OBJECTIVE 1> Copy the commentary below, everything from "The offer of" down to "than 40,000 people.", and swap "Mesopotamia" for "Anatolia".
OBJECTIVE 2> According to the commentary below, how many lives has the Kurdish conflict cost?
OBJECTIVE 3> Translate this sentence from the commentary below into French: "Peace has never been within such close reach as it is now in the spring of 2013."

TEXT PROVIDED>
--- --- ---
Too Good to Be True

The offer of a ceasefire made by Abdullah Öcalan, the incarcerated head of the banned Kurdish Workers Party (PKK), has been welcomed by the Turkish government. But how can there be real peace when the conflicts of the past are glossed over instead of being openly discussed and addressed? A commentary by Ömer Erzeren

By Ömer Erzeren

The beginning of spring is celebrated in Mesopotamia on 21 March with fire and dance, just as it is in the Kurdish regions of Turkey. This year, the Nowruz festival also marks a political and historic turning point in the history of the Kurdish conflict, which has cost the lives of more than 40,000 people.

Peace has never been within such close reach as it is now in the spring of 2013. In a letter, Abdullah Öcalan, the leader of the Kurdish guerrilla movement, the PKK, declared that the guns should fall silent and that armed combatants should withdraw from Turkey: "This is the hour for politics, and not for weapons," he said.
--- --- ---
DATA PROVIDED>
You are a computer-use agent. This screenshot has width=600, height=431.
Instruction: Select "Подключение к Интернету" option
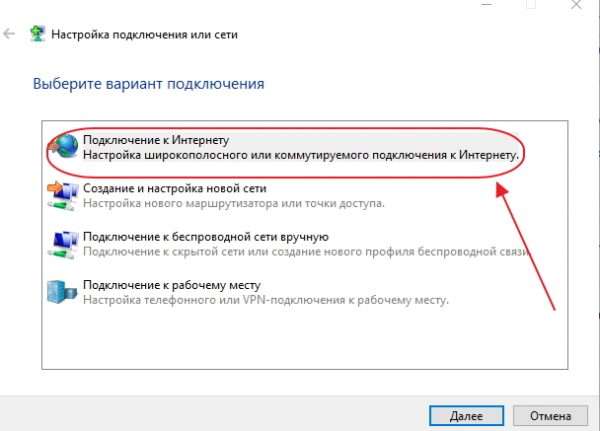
--- --- ---
WORKED ANSWER 1>
The offer of a ceasefire made by Abdullah Öcalan, the incarcerated head of the banned Kurdish Workers Party (PKK), has been welcomed by the Turkish government. But how can there be real peace when the conflicts of the past are glossed over instead of being openly discussed and addressed? A commentary by Ömer Erzeren

By Ömer Erzeren

The beginning of spring is celebrated in Anatolia on 21 March with fire and dance, just as it is in the Kurdish regions of Turkey. This year, the Nowruz festival also marks a political and historic turning point in the history of the Kurdish conflict, which has cost the lives of more than 40,000 people.

WORKED ANSWER 2> More than 40,000 people.

WORKED ANSWER 3> La paix n'a jamais été aussi proche qu'elle ne l'est aujourd'hui, au printemps 2013.